--- BEGIN RECORDS FOR THE EXERCISE ---

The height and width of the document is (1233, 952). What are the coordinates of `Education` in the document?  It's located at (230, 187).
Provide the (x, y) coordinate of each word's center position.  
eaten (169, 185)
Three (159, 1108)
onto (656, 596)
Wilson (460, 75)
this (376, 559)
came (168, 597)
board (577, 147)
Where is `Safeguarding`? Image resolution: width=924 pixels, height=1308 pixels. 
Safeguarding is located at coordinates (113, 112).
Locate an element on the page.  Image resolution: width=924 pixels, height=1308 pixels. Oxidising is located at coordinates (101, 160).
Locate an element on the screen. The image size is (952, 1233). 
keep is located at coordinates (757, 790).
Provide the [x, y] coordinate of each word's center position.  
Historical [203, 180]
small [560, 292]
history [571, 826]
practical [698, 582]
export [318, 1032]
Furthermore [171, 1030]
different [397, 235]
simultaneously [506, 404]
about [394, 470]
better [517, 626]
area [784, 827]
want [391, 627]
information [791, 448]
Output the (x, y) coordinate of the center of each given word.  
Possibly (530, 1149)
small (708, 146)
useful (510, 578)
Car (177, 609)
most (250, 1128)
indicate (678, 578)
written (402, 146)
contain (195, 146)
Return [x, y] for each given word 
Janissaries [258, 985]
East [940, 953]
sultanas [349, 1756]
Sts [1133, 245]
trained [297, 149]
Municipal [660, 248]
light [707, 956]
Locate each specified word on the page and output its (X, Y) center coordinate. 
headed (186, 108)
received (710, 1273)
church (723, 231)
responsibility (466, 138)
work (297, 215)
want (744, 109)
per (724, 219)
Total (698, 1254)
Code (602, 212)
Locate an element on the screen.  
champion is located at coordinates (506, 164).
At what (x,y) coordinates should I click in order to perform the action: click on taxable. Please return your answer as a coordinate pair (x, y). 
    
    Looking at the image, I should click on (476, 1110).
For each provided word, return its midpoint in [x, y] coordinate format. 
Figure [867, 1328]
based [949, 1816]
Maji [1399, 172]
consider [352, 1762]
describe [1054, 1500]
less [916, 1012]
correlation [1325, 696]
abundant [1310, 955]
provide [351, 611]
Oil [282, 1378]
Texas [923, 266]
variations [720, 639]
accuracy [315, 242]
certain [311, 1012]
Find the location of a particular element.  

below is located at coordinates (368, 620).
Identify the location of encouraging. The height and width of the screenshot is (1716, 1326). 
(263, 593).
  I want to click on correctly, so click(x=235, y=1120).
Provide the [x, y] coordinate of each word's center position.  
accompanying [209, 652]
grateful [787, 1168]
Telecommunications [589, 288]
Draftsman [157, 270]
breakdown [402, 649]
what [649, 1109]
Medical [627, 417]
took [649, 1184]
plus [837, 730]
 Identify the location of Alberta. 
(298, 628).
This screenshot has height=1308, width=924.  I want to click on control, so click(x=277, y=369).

--- END RECORDS FOR THE EXERCISE ---

Could you reproduce verbatim the lines of the records above, from the line with "less [916, 1012]" to the line with "breakdown [402, 649]", both of those lines included?

less [916, 1012]
correlation [1325, 696]
abundant [1310, 955]
provide [351, 611]
Oil [282, 1378]
Texas [923, 266]
variations [720, 639]
accuracy [315, 242]
certain [311, 1012]
Find the location of a particular element.  

below is located at coordinates (368, 620).
Identify the location of encouraging. The height and width of the screenshot is (1716, 1326). 
(263, 593).
  I want to click on correctly, so click(x=235, y=1120).
Provide the [x, y] coordinate of each word's center position.  
accompanying [209, 652]
grateful [787, 1168]
Telecommunications [589, 288]
Draftsman [157, 270]
breakdown [402, 649]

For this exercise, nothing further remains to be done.